## [Text provided]
+--

UFO Phenomena and the
Self-Censorship of Science by George C.
Andrews
In the field of UFO research, there is a constant
tug-of-war between zealot skeptics and zealot true believers, which like a
Punch-and-Judy show distracts public attention from open-minded attempts
to address the real issues, since both of these groups have their minds
made up in advance.
It is unfortunate that a large proportion of
the academic community falls into the category of zealot skeptics, insofar
as UFO phenomena are concerned. Although regrettable, this is
understandable, since any other attitude endangers the grants on which
their livelihood depends, as well as their prestige in the hierarchy's
pecking order.
The treatment Dr. John Mack received from
his colleagues and the trustees at Harvard after his book on UFO
abductions was published amply illustrates what happens when a previously
respected professor investigates a taboo subject and comes up with
unconventional conclusions. However, Dr. Mack emerged from the controversy
relatively unscathed, when one compares what happened to him with what
happened to Dr. James E. McDonald about a quarter of a century
earlier.
Dr. James E. McDonald was Senior Physicist of the
Institute of Atmospheric Sciences at the University of Arizona. He thought
that the Federal Power Commission was evading the evidence concerning UFO
involvement in the total power failure that paralyzed New York on July
13th, 1965, and dared to say so in front of a Congressional committee. His
courageous statements on this and other occasions triggered a torrent of
derision and abuse, and he was ostentatiously ostracized by his
colleagues, in ways reminiscent of the treatment Dr. Mack recently
received from his colleagues at Harvard. However, unlike Dr. Mack, Dr.
McDonald was shortly thereafter found dead under suspicious circumstances,
which to this day have not been satisfactorily elucidated.
Arbitrary denial of the reality of UFO phenomena by the academic
community, in spite of the substantial evidence to the contrary which has
been surfacing persistently at irregular intervals for the last fifty
years, demonstrates a self-censorship that amounts to an abdication of
responsibility and is incompatible with the principles on which their work
is supposed to be based.
No
matter what the subject matter, scientific research is supposed to be
carried out impartially, following the trail of truth wherever it may
lead, without skewing the results one way or another to make them fit
preconceived biases. It should make no difference if the results are
unpopular or subject to ridicule by the ignorant who have not bothered to
examine the evidence themselves, even if some of the ignorant happen to be
in positions of authority that control research grants and advancement in
the academic hierarchy.
It is the academic research community
which sets the tone for so-called serious media coverage, as well as
statements made by government representatives. Because it has
systematically deprecated, minimized or denied evidence out of fear of
ridicule, for a full half-century adopting an attitude of zealous
skepticism, the academic community now bears a large part of the
responsibility for the catastrophic present situation, in which the
population as a whole must adjust to the shock of acknowledging the
reality of the alien presence on this planet, although deeply conditioned
for fifty years to dismiss it as a laughing matter, as easily controlled
as a television set.

+--

## [Prompt a]
Identify every line in the entries below that contains the string "width", and copy each such line in full. Case counts.

## [Material]
+--

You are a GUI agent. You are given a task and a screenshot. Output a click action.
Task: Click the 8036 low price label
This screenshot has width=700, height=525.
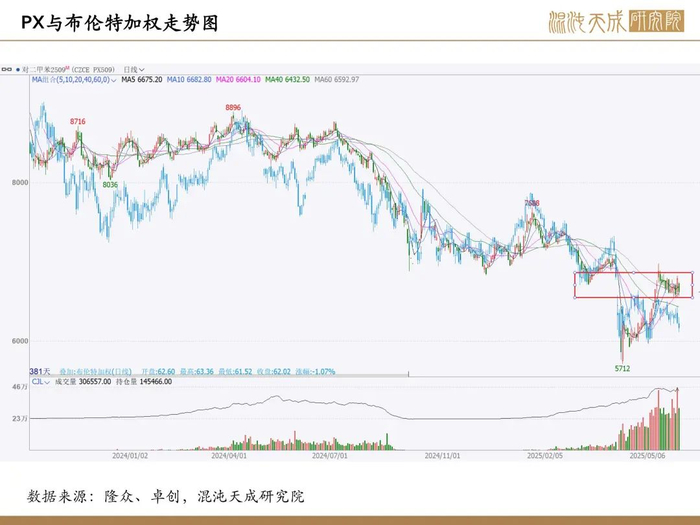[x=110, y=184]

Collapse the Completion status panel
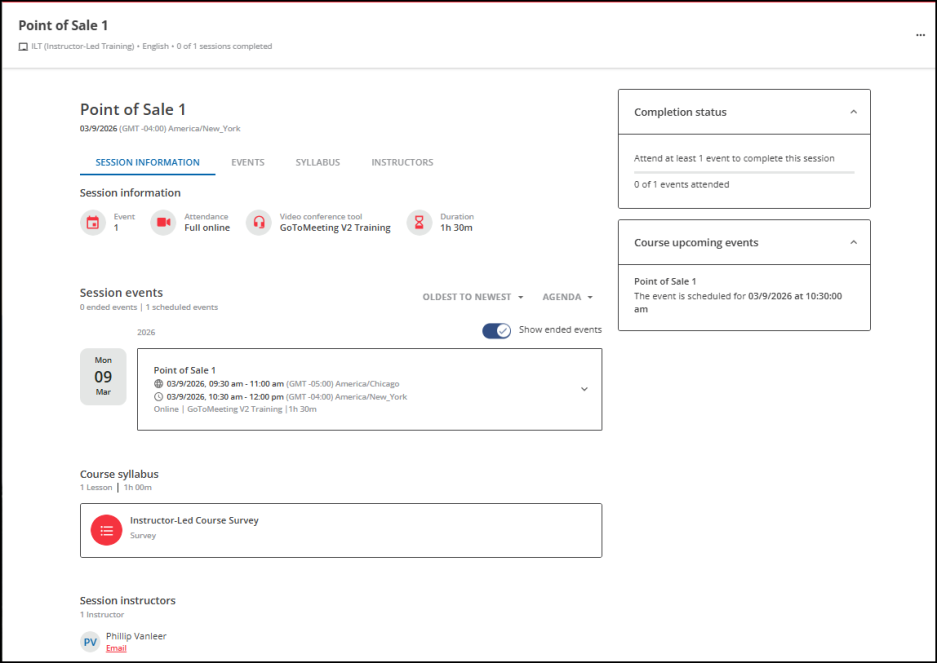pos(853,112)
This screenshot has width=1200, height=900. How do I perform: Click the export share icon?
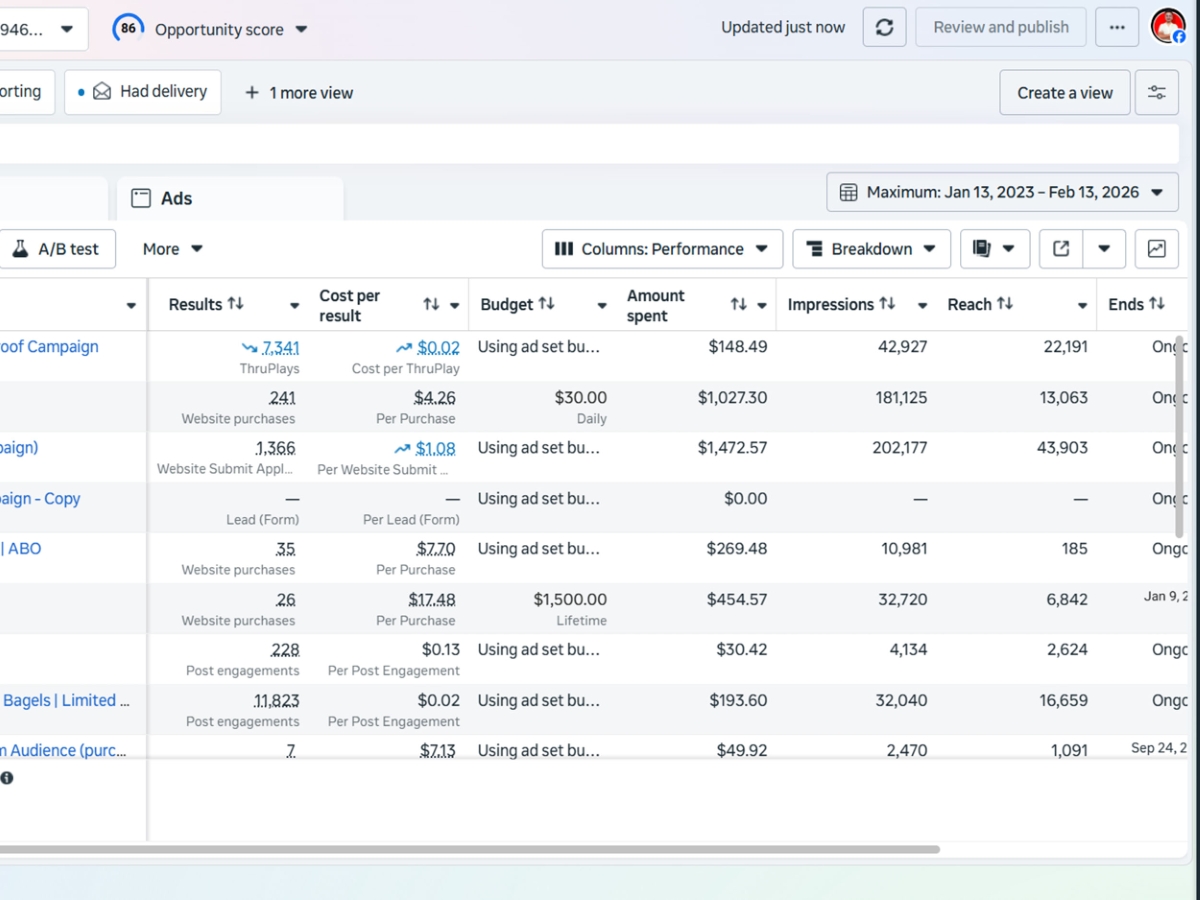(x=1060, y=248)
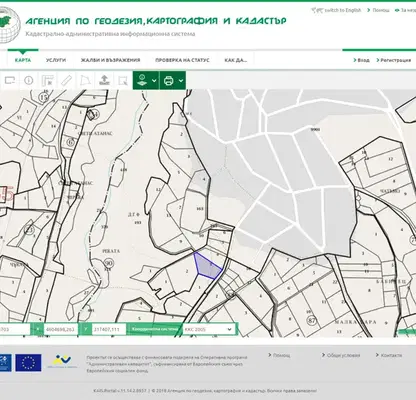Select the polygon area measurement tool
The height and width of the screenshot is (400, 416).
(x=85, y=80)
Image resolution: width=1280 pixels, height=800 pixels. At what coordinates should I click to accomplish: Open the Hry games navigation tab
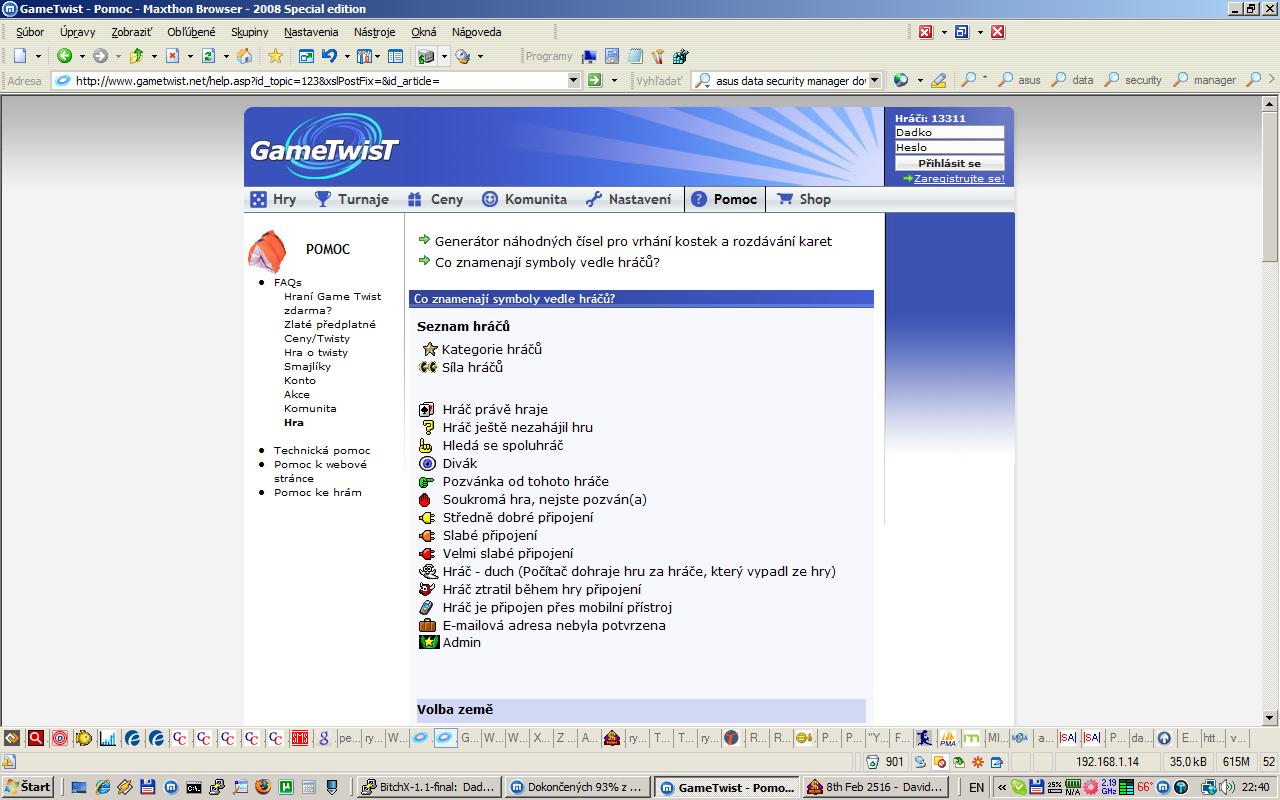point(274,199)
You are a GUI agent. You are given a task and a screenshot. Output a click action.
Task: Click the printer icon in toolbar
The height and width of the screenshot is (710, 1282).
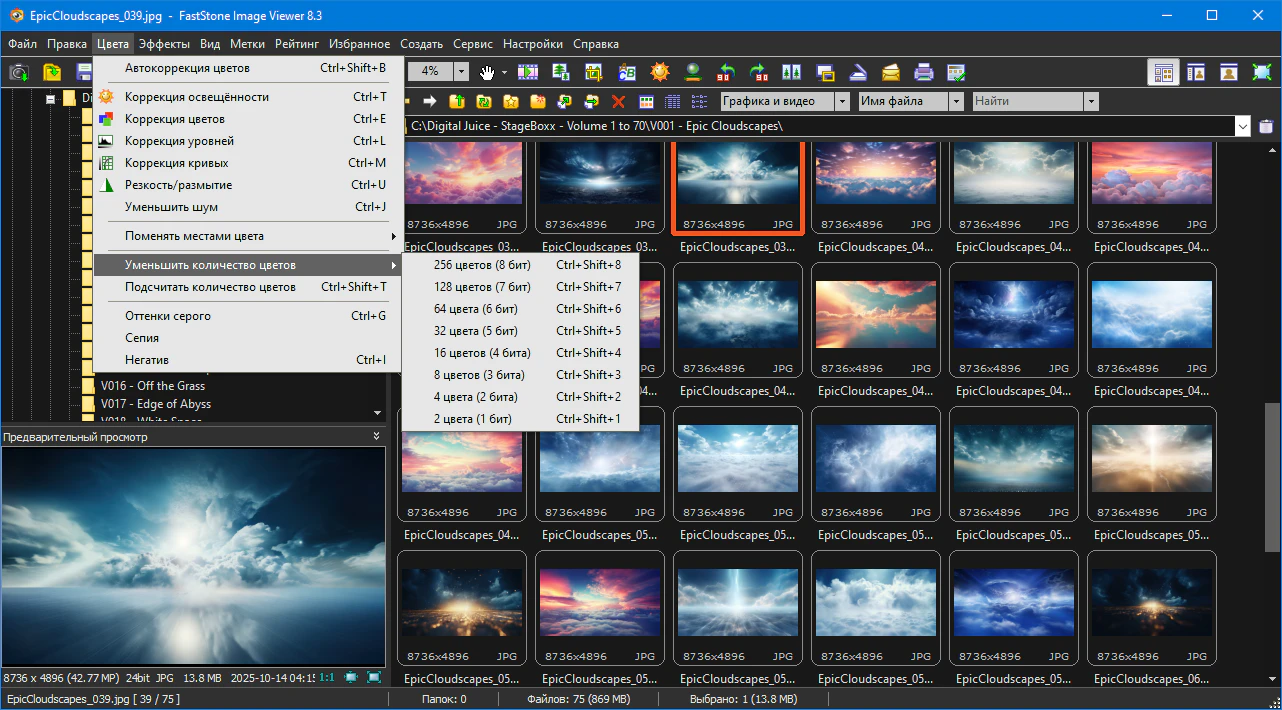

+--

## [Prompt b]
Write the next part of the essay on UFO research and academic self-censorship, picking up after its final sentence.

## [Exercise response a]
This screenshot has width=700, height=525.
This screenshot has width=1200, height=900. How do I perform: Click the export share icon?
The height and width of the screenshot is (400, 416).
Image resolution: width=1280 pixels, height=800 pixels. At what coordinates should I click to accomplish: Open the Hry games navigation tab
The height and width of the screenshot is (710, 1282).

## [Exercise response b]
Of
course, the decision made in 1953 by the CIA's Robertson Panel to
pursue a policy of systematic ridicule towards civilian UFO reports is
also a major factor in the equation. This decision illustrates the extent
to which contemporary science is influenced by the military/industrial
complex, since that disastrous policy is still being implemented to the
present day.
What is the evidence I claim is being arbitrarily
denied?
An
incident witnessed by a single person is always open to question, and an
eyewitness report on its own does not constitute substantial evidence.
However, in the investigation of a traffic accident or a crime, if there
are multiple witnesses who independently give similar descriptions of the
event, their cumulative testimony tends to be taken seriously in a court
of law.
If
there are literally hundreds or even thousands of witnesses independently
giving similar descriptions of an event, the cumulative weight of their
testimony becomes overwhelming. Long-term patterns over periods of
sever-al decades that include entire populations of towns and cities
making similar reports should be considered scientifically as even more
decisively significant, no matter what the subject matter.
The
exception is the taboo topic of UFO phenomena. There are literally
hundreds of examples I could point to, but one incident illustrates
particularly well how this taboo operates.
I'll begin by
specifying my sources, which are articles in the following newspapers:
-
Arkansas Gazette, Little Rock, AR, January 23, 1988
-
Arkansas Democrat, Little Rock, AR, January 23, 1988
-
Gazette, Texarkana, TX, January 23 & 24, 1988
-
BEE, Dequeen, AR, January 28, 1988
-
Northwest Arkansas Times, Fayetteville, AR, February 4—8 and
March 27, 1988
-
McCurtain County Gazette, Idabel, OK, April 10,
1988
The
magnitude and extent of the incidents that began to be reported on January
19, 1988, from Little River County in Arkansas were on a scale that went
beyond any other UFO phenomena that occurred in 1988. The incidents
clustered around the towns of Foreman and Ashdown in south-west Arkansas,
near the Texas border. A few sporadic sightings had occurred in previous
months, including a low-altitude sighting of a UFO as large as a football
field in November, 1987, but the witnesses did not dare speak out for fear
of ridicule.
The
local population tends to be quite conservative, and the first witnesses
to go public after a UFO chased three women in a car at terrifyingly close
range on January 19, 1988, were subjected to persistent harassment and
ostracism, until hundreds of citizens began seeing the phenomena
simultaneously and its reality became undeniable.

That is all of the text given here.